Released: April 23, 2007
Little Boost for Gun Control or Agreement on Causes
Va. Tech Shootings
Summary of Findings
Last week’s shootings at Virginia Tech have had little immediate impact on public opinion about gun control. Six-in-ten Americans say it is more important to control gun ownership, while 32% say it is more important to protect the right of Americans to own guns. Opinion has changed little since 2004, when 58% said it was more important to control gun ownership than to protect the rights of gun owners.
At the same time, a 55% majority opposes a ban on the sale of handguns, while just 37% favor such a ban. There was greater support for gun control in the late 1990s and in 2000. In 2000, the public was evenly split over a handgun ban (47% favor/47% opposed).

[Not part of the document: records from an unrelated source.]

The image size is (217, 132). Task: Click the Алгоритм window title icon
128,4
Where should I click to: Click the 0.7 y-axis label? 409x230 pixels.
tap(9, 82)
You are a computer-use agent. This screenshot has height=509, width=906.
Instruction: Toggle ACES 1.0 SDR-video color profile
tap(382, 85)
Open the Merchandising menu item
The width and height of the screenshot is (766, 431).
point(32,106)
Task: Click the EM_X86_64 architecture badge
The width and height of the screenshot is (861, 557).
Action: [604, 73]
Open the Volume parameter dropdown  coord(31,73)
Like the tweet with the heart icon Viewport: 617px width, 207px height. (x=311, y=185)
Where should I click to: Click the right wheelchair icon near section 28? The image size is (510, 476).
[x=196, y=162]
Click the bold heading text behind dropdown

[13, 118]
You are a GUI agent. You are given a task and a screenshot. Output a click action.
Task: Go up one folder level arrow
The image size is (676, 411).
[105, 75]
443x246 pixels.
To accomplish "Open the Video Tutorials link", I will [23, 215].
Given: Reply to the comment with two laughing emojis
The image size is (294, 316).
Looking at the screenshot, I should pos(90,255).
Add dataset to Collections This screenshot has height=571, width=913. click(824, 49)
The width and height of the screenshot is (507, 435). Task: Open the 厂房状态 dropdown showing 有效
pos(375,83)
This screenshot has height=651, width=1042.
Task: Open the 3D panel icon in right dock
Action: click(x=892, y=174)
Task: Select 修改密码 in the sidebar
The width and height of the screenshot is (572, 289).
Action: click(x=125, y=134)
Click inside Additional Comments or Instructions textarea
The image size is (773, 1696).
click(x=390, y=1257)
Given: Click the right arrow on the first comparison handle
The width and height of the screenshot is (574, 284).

The latest national survey by the Pew Research Center for the People & the Press, conducted April 18-22 among 1,508 adults, finds deep public differences about whether mass shootings like those at Virginia Tech reflect broader problems in society or are just the isolated acts of individuals.
Roughly half (47%) say such shootings are isolated acts, while about as many (46%) say they reflect broader societal problems. Opinions on this issue are divided politically; a solid majority of conservative Republicans (57%) say shootings like the one at Blacksburg are just the isolated acts of troubled individuals. Most liberal Democrats (59%) blame broader problems in American society.
Those who say the shootings reflect fundamental societal problems offer a variety of explanations. Overall, 37% volunteer problems related to morality or social values, while 23% cite shortcomings in the mental health, legal, or school systems. Just 14% mention gun laws or issues related to gun control.
Gender Divide Over Causes
There is a sizable gender gap in opinions about whether the Virginia Tech shootings, and others like them, are isolated acts of troubled individuals, or represent broader societal problems. By 55%-39%, men generally believe that such shootings are just isolated acts. By a nearly identical margin (54%-37%), women say shootings like the one at Blacksburg reflect broader problems in American society.
While liberal Democrats generally say these tragedies reflect problems in society – and conservative Republicans say the opposite – other political groups are more evenly divided. Among independents, moderate and liberal Republicans, and conservative and moderate Democrats, roughly the same number points to broader societal problems as say these shootings are the isolated acts of troubled individuals.
Notably, residents of the West are more likely than those in other regions to say that large-scale shootings are the acts of troubled people. People in the Northeast, by contrast, mostly point to broader societal problems.
People who said that the shootings at Virginia Tech and similar tragedies reflect broader problems in society differ in their views about those problems. Nearly half of Republicans who say the shootings reflect broader societal problems cite issues with morality or social values; that compares with just 26% of Democrats. Democrats who say the shootings reflect broader societal problems are much more likely than Republicans to mention gun laws or the ease with which people can buy guns (22% vs. 8%).
Gun Control Trends
In recent years, majorities have consistently said it is more important to control gun ownership than to protect the rights of gun owners, although opinions have fluctuated somewhat. Support for controlling gun ownership peaked in March 2000, less than a year after the shootings at Columbine High School. At that time, 66% said it was more important to control gun ownership, while just 29% thought it was more important to protect the rights of gun owners.
Support for gun owners’ rights subsequently increased, reaching a high point of 42% in June 2003 before falling back to 37% in February 2004. Currently, there is somewhat less support for gun owners’ rights than three years ago, though the overall balance of opinion has not changed substantially.
Yet there is somewhat greater opposition to a law banning the sale of handguns than there was in 2000 or the late 1990s. Currently, 55% say they oppose such a ban, compared with 47% in 2000. There are deep differences in opinions on both gun control questions. For instance, men oppose a ban on handgun sales by more than two-to-one (64%-30%). Women are fairly evenly divided over such a ban, with 47% opposed and 44% in favor.
By a wide margin (75%-21%), Republicans oppose a law banning handgun sales. Half of Democrats support a law prohibiting handgun sales, while 43% are opposed. Most independents (54%) oppose a ban on handgun sales, while 38% support a ban.
Impact on Children
Most parents of school age children say their kids have followed coverage of the shootings (56%), and most have talked either a lot (19%) or some (39%) with their children about the events at Virginia Tech. At the same time, four-in-ten parents of children in Kindergarten through 12th grade say their kids have not followed the story, and 24% say they have not talked about the events with their kids at all.
Four-in-ten parents say they have been trying to restrict how much coverage of the shootings their children watch, while 58% have not. Mothers are significantly more likely to say they are trying to restrict how much their kids see than are fathers (46% vs. 32%).
Most parents with children in college also report talking either a lot (27%) or some (28%) about the Virginia Tech shootings with their children, but about a quarter (28%) have not talked about the incident with their college kids at all. Most college parents (57%) say their kids in college have expressed no fears about safety at their school since the shootings, while 10% say their children in college have expressed a lot of concern about safety.